Benchmarks in Go: how to measure before optimizing
Go benchmarks with testing.B: how to measure performance, avoid measurement errors and make practical decisions with data.

Once I wasted two days optimizing a function that wasn’t the bottleneck. I rewrote the parsing of a large JSON with unsafe pointers, eliminated allocations, flattened nested structs. The result was unreadable code that improved that function’s performance by 40%. The problem was that function represented 2% of the total request time. Two days of work for an imperceptible improvement in production.
Go’s benchmarking tools would have saved me those two days. Five minutes with testing.B and pprof would have made it clear that the real bottleneck was the database connection, not the parsing. But I preferred to trust my intuition, and my intuition was wrong.
Optimizing without measuring is an expensive way to confirm biases. This article is about how to measure before touching anything.
The testing.B interface: how benchmarks work in Go
If you’ve already written tests in Go, benchmarks will feel familiar. They live in the same _test.go files, use the same testing package, and run with go test. The difference is that instead of receiving *testing.T, they receive *testing.B.
The signature of a benchmark is always the same:
func BenchmarkDescriptiveName(b *testing.B) {
for i := 0; i < b.N; i++ {
// code to measure
}
}The name starts with Benchmark (mandatory) followed by a description in CamelCase. The b *testing.B parameter gives you access to the benchmarking framework.
The most important thing here is b.N. You don’t define it. Go adjusts it automatically. The framework runs your benchmark multiple times, incrementing b.N on each iteration, until it gets a statistically stable measurement. It may run your code 100 times, 10,000 times or 100,000,000 times. You don’t control that number and you shouldn’t try to.
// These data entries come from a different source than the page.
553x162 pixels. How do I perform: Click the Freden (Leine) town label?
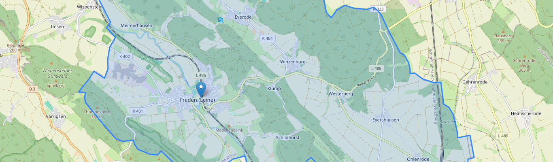coord(197,100)
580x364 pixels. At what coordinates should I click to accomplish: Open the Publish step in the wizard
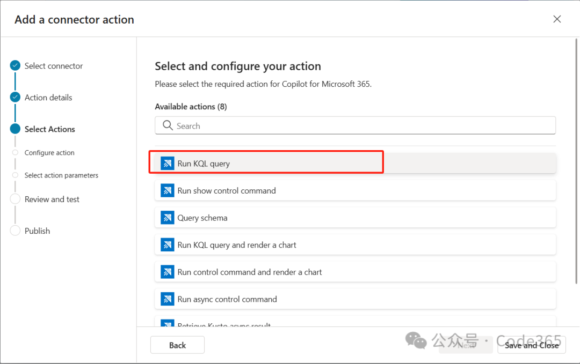point(37,231)
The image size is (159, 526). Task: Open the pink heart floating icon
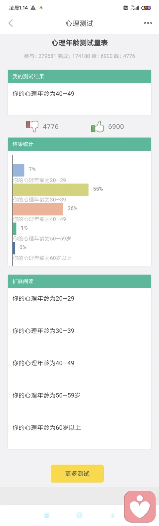coord(140,507)
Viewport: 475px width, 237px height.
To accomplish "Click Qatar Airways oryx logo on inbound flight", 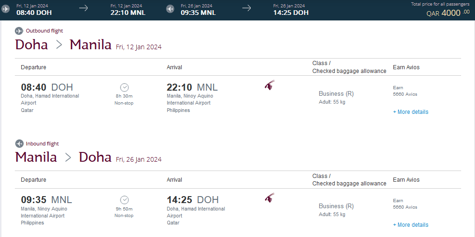I will 269,198.
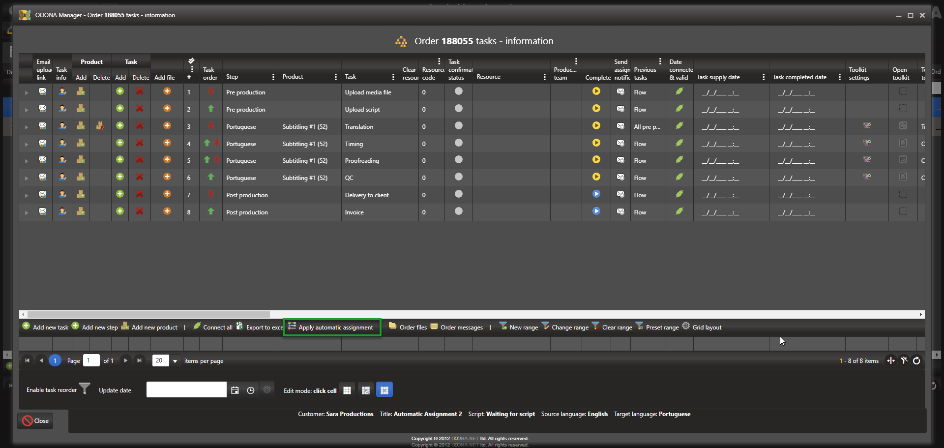Click Apply automatic assignment button
The image size is (944, 448).
[332, 327]
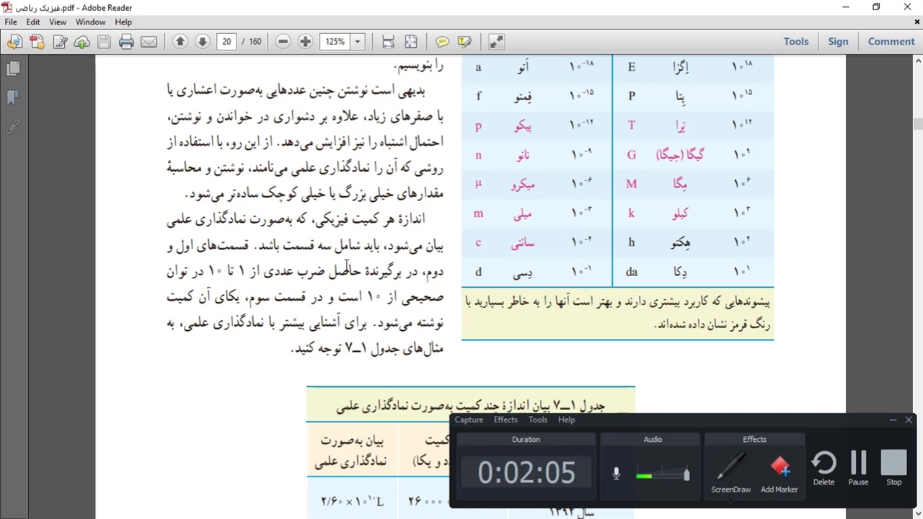The image size is (923, 519).
Task: Select the Highlight text tool
Action: [464, 42]
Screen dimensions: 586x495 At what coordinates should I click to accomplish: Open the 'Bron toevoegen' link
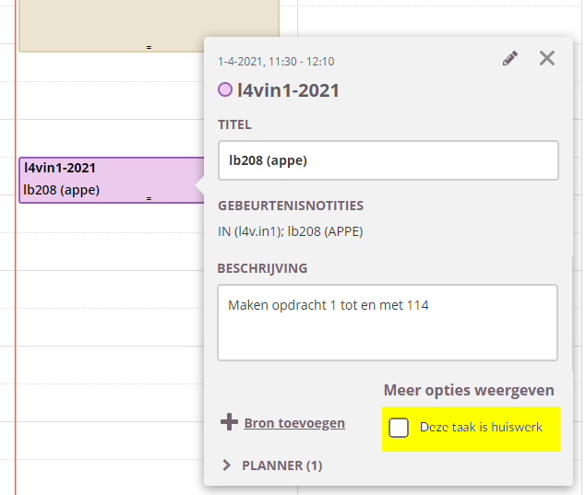(294, 423)
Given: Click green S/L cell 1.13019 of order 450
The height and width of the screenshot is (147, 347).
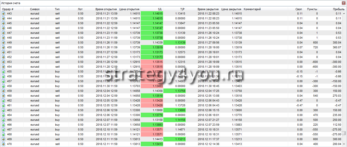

This means that what you put inside the for i := 0; i < b.N; i++ loop has to be a complete unit of work. Not half work. Not work with side effects that accumulate between iterations. A clean, repeatable, isolated operation.
Your first benchmark
Suppose you have a function that concatenates strings. Something simple:
// concat.go
package concat
import "strings"
func ConcatPlus(parts []string) string {
result := ""
for _, p := range parts {
result += p
}
return result
}
func ConcatBuilder(parts []string) string {
var sb strings.Builder
for _, p := range parts {
sb.WriteString(p)
}
return sb.String()
}Two implementations of the same problem. The first uses the + operator, which in Go creates a new string on each iteration (strings are immutable). The second uses strings.Builder, which accumulates bytes in an internal buffer and generates the final string just once.
Intuitively, strings.Builder should be faster. But “should” is not a data point. Let’s measure:
// concat_test.go
package concat
import "testing"
var parts = []string{
"benchmark", "in", "go", "is", "a", "fundamental",
"tool", "for", "measuring", "performance",
}
func BenchmarkConcatPlus(b *testing.B) {
for i := 0; i < b.N; i++ {
ConcatPlus(parts)
}
}
func BenchmarkConcatBuilder(b *testing.B) {
for i := 0; i < b.N; i++ {
ConcatBuilder(parts)
}
}Notice that parts is defined outside the benchmark as a package variable. This is deliberate: we don’t want to measure the time to create the input slice, only the concatenation. If we define it inside the loop, we’d be measuring noise.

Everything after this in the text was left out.